Malnutrition stems from two crucial shortages: the land to grow food and the money to buy food. Many factors contribute to these two issues, from poor growing conditions to lack of adequate transportation infrastructure to political and economic unrest. These factors tie in closely to the concept of food security. If a region has food security, it means food is available, people have access to that food and people know how to leverage that food (along with water and sanitation) to meet their health needs.
Many factors can affect food security, leading to malnutrition, or even famine in turn. Natural disasters such as drought, crop blight, cold spells and flooding often contribute. Such events -- along with political conflicts and other major disruptions -- can cause a phenomenon sometimes referred to as livelihood shock. The disruption is so profound that a population cannot quickly recover from the immediate ramifications and the situation spirals out of control. Such was the case during the Great Famine that took place in Ireland during the late 1840s.

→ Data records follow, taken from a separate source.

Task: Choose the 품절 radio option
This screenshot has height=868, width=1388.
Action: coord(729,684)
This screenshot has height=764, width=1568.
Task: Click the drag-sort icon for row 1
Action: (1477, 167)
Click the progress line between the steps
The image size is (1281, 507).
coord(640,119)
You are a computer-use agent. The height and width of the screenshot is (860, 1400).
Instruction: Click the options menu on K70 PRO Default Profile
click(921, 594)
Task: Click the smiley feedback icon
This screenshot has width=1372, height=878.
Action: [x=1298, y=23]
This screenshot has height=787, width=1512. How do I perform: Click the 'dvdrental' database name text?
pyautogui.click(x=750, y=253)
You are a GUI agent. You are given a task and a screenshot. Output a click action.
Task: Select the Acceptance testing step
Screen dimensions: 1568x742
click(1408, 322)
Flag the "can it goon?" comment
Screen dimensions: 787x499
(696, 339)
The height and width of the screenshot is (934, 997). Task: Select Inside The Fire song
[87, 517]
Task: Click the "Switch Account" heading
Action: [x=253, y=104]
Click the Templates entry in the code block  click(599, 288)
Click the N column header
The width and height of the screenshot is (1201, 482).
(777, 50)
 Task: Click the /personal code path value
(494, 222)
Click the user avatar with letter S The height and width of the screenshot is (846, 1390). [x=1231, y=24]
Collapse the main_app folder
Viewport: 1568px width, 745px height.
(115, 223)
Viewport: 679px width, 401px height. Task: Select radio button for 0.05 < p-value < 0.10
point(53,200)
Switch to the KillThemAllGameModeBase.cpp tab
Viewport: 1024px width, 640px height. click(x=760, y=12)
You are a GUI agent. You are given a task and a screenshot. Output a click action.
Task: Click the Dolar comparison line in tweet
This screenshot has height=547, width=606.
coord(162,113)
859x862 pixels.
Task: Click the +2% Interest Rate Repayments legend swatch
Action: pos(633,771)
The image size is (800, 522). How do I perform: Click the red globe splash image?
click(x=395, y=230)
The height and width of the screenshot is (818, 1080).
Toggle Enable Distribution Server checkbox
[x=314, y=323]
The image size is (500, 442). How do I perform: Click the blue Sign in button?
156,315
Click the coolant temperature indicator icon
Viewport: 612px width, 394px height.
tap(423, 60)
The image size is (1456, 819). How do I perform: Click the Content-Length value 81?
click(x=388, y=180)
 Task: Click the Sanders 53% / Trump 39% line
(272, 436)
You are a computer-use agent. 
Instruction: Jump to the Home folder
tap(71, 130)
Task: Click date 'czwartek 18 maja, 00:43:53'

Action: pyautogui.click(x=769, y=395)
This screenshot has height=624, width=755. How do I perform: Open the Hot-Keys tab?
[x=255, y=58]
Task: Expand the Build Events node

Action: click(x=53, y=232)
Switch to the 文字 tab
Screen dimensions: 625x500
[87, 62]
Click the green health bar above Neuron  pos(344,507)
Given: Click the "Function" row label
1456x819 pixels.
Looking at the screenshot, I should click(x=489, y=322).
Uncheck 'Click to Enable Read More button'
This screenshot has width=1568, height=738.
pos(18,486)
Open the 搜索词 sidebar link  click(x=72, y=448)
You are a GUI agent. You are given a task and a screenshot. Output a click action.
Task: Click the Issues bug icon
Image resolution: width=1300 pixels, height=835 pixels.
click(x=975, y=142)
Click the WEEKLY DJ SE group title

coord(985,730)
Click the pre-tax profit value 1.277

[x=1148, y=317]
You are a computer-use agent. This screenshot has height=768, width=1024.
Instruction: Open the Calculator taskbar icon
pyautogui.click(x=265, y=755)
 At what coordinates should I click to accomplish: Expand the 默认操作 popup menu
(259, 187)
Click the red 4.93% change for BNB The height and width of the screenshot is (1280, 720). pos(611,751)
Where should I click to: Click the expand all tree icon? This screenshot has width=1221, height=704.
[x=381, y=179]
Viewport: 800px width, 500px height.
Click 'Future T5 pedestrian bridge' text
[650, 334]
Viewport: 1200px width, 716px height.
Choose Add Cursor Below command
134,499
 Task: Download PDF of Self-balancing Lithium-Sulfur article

Other contributors to famine include economic and political dynamics, both regional and global. For example, when food security starts to stutter in one nation or region, others with more money may stockpile what is available to protect their own populations, thus driving up prices for those already struggling. Similarly, nations with food to export may lock their borders, creating further troubles in terms of supply and demand.
In this way, poverty is a big part of food stability. While there may be enough food in the world to feed everyone, the market often impedes food from flowing to all those who need it. It's also a positive feedback cycle: People who don't get enough to eat are more likely to perform poorly or lack resources to better their situation, which in turn locks them into poverty, and they continue to not get enough to eat.